A new history reveals how the rise of the Latino vote has redrawn the political map and what it portends for the future of American politics.

The impact of the Latino vote is a constant subject of debate among pundits and scholars. Will it sway elections? And how will the political parties respond to the growing number of voters who identify as Latino? A more basic and revealing question, though, is how the Latino vote was forged—how U.S. voters with roots in Latin America came to be understood as a bloc with shared interests. In The Rise of the Latino Vote, Benjamin Francis-Fallon shows how this diverse group of voters devised a common political identity and how the rise of the Latino voter has transformed the electoral landscape.

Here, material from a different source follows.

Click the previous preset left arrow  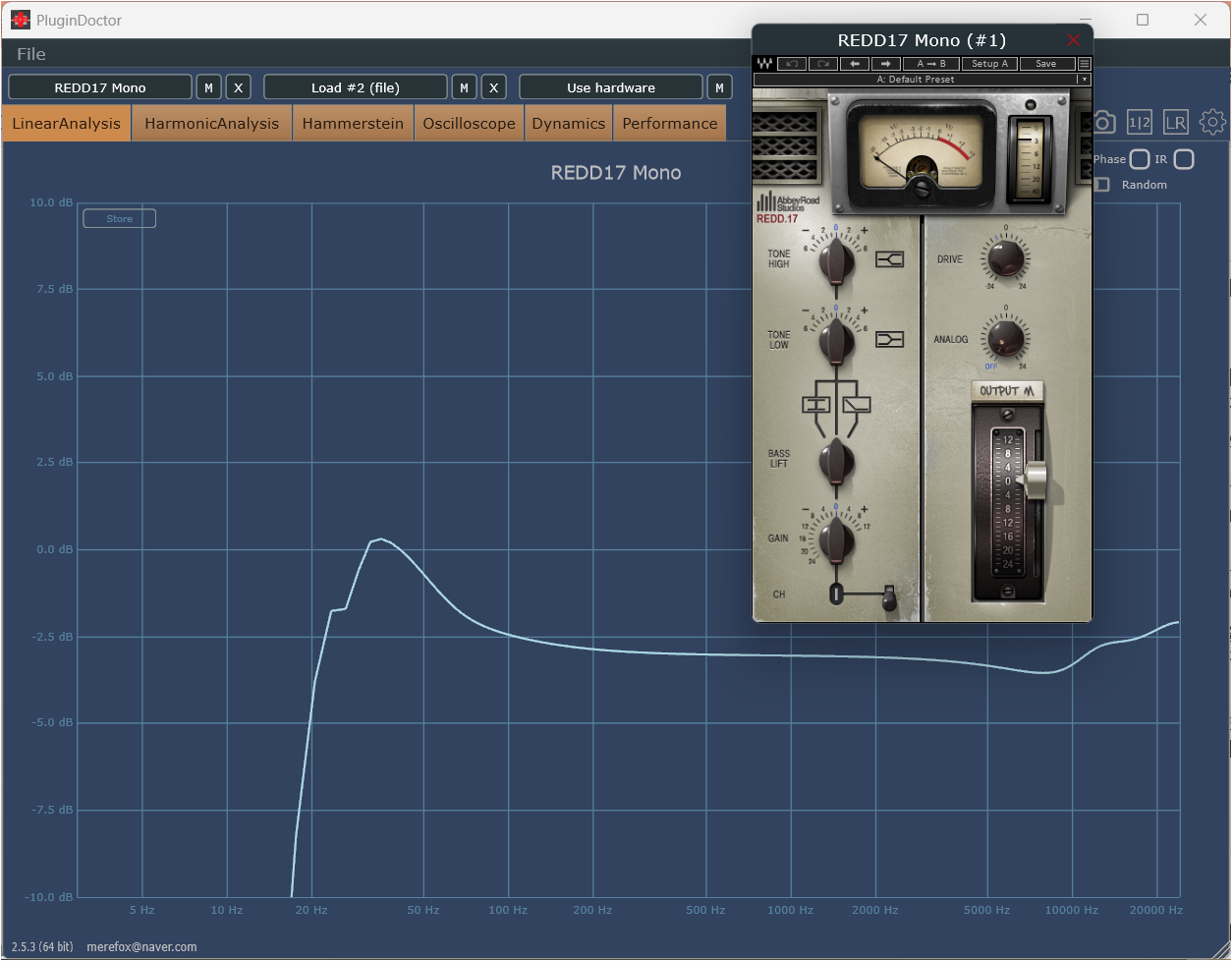pyautogui.click(x=854, y=64)
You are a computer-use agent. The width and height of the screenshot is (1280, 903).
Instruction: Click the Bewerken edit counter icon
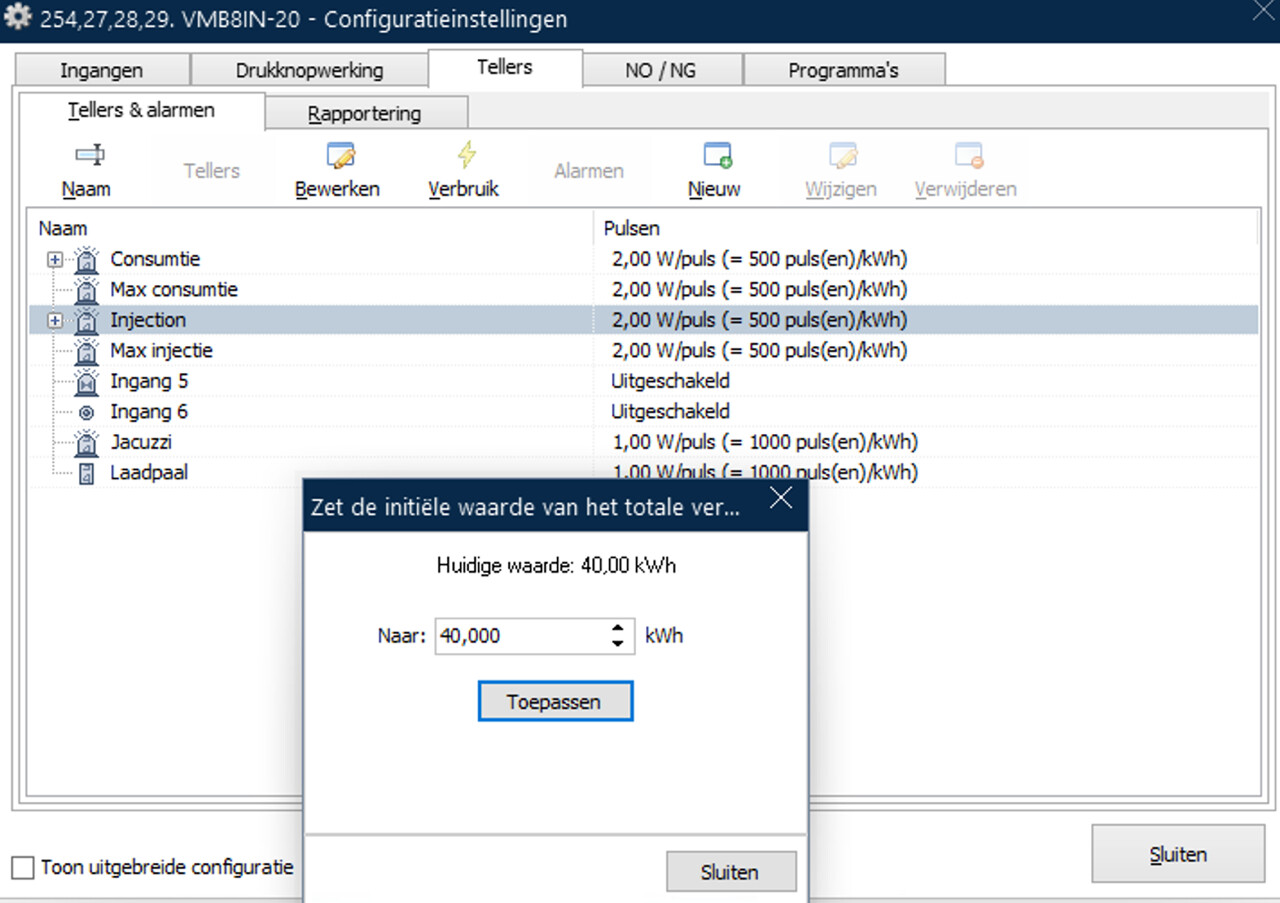pyautogui.click(x=339, y=156)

Latino political power is a recent phenomenon. It emerged on the national scene during the turbulence of the 1960s and 1970s, when Mexican American, Puerto Rican, and Cuban American activists, alongside leaders in both the Democratic and the Republican parties, began to conceive and popularize a pan-ethnic Hispanic identity. Despite the increasing political potential of a unified Latino vote, many individual voters continued to affiliate more with their particular ethnic communities than with a broader Latino constituency. The search to resolve this contradiction continues to animate efforts to mobilize Hispanic voters and define their influence on the American political system.

The “Spanish-speaking vote” was constructed through deliberate action; it was not simply demographic growth that led the government to recognize Hispanics as a national minority group, ushering in a new era of multicultural politics. As we ponder how a new generation of Latino voters will shape America’s future, Francis-Fallon uncovers the historical forces behind the changing face of America.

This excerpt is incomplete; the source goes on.